Reminds me of when I worked at Burger King a long, long time ago. A co-worker was telling me about an exchange she had with a customer:
Customer: “This ham & cheese sandwich is cold.”
Employee: “Well you should have ordered the hot ham & cheese.”
Customer: “This place is shit.”
Instead of just offering to heat the sandwich for the customer, she treated her like she was an idiot. And she was actually proud of the way she had handled it.
Huh wha? The price of tomatoes in the supermarket has more than doubled. The prices were pretty normal up until a month or so ago, because we had our usual surplus of yummy gorgeous Jersey tomatoes. But as soon as Jersey tomato season was over, boom! Tomatoes are now running $2.99 to 3.99 a pound, instead of .99 to 2.49 like they usually do. And most of them look crappy. The other day, I saw some great looking tomatoes at 2.49, and I snapped them up like they were the deal of the century.

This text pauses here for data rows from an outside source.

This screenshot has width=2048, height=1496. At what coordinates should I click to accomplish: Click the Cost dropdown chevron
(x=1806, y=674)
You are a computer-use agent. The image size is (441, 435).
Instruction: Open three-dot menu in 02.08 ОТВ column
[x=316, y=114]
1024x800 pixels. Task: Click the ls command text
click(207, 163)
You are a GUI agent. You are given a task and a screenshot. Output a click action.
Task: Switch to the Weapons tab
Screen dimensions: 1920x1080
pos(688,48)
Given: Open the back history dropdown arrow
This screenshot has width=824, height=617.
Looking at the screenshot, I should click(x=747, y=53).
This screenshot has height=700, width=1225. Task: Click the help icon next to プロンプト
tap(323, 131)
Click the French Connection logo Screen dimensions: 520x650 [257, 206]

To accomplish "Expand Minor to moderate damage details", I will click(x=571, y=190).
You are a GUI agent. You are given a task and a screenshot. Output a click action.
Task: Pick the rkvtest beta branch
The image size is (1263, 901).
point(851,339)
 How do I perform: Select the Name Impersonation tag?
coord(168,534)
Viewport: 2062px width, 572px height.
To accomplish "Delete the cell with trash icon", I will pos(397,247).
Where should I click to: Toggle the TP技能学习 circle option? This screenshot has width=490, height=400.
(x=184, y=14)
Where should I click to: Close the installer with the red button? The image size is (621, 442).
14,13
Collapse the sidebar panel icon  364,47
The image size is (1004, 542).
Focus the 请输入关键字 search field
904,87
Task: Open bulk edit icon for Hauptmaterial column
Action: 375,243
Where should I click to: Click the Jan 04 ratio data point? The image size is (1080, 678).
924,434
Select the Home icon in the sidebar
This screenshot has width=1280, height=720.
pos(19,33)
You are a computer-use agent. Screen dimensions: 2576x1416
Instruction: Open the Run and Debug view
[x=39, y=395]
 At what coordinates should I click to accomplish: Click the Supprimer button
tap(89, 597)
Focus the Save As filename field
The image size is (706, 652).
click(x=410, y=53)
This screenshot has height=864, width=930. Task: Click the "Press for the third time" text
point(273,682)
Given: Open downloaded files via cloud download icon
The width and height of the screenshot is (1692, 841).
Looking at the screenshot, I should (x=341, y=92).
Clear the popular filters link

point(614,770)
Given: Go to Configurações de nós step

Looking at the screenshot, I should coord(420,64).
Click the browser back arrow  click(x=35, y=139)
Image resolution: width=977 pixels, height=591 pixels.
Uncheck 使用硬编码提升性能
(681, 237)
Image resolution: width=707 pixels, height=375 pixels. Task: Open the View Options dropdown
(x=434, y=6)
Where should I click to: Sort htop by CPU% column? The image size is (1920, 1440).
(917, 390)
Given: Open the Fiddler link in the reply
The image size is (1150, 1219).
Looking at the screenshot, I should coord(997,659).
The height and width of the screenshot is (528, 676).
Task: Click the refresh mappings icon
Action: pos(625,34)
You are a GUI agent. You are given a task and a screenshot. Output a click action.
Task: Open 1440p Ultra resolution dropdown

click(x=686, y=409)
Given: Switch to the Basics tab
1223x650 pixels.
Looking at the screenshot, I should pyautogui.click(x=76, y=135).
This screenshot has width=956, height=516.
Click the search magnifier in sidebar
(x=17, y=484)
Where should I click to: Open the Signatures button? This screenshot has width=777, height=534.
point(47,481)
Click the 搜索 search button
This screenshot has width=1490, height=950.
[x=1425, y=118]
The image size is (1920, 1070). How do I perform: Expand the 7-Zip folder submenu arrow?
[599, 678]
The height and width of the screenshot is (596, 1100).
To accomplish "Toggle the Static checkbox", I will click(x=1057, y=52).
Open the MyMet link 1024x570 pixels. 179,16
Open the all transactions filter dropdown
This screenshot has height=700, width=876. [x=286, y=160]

Actually, I stopped at a Jack in the Box North of Houston the other day and there was a sign stating that sandwiches with tomoatoes were restricted to one slice each until further notice. Have to confesss I had never noticed that there were ever more than one before this.
How is it that people haven’t noticed this tomato shortage and claim now that it’s all a figment of these retailers’ imaginations? Every store I’ve been in for weeks has had signs proclaiming the shortage and apologizing for passing on the high prices to their customers. Almost every newscast for weeks has spoken of the shortage.
Re: canned tomato products
I think canned tomato product sellers can keep their prices low because processed tomatoes sit in tins for months before ever coming to market. So dips and spikes in tomato products for them are rather smoothed out. So if the price of tomatoes is unnaturally high only temporarily, it should affect their bottom line so much.
If these same products were 50% more expensive all of a sudden, I’d think that then I could accuse them of grafting their consumers.
While I doubt we’ll see huge price spikes for the reasons that Sam mentioned, I do think we’ll see fewer big sales on these items. It’s quite common for the stores around here to use canned tomato products as loss-leaders. Frequently, they’re below half price. And if there’s a loss-leader, there’s often an incentive from the manufacturer. While the canned tomato processors may not have to cut supply right now, we can be sure that they’re also not looking to unload warehouses full of Italian-style whole tomatoes in thick tomato puree.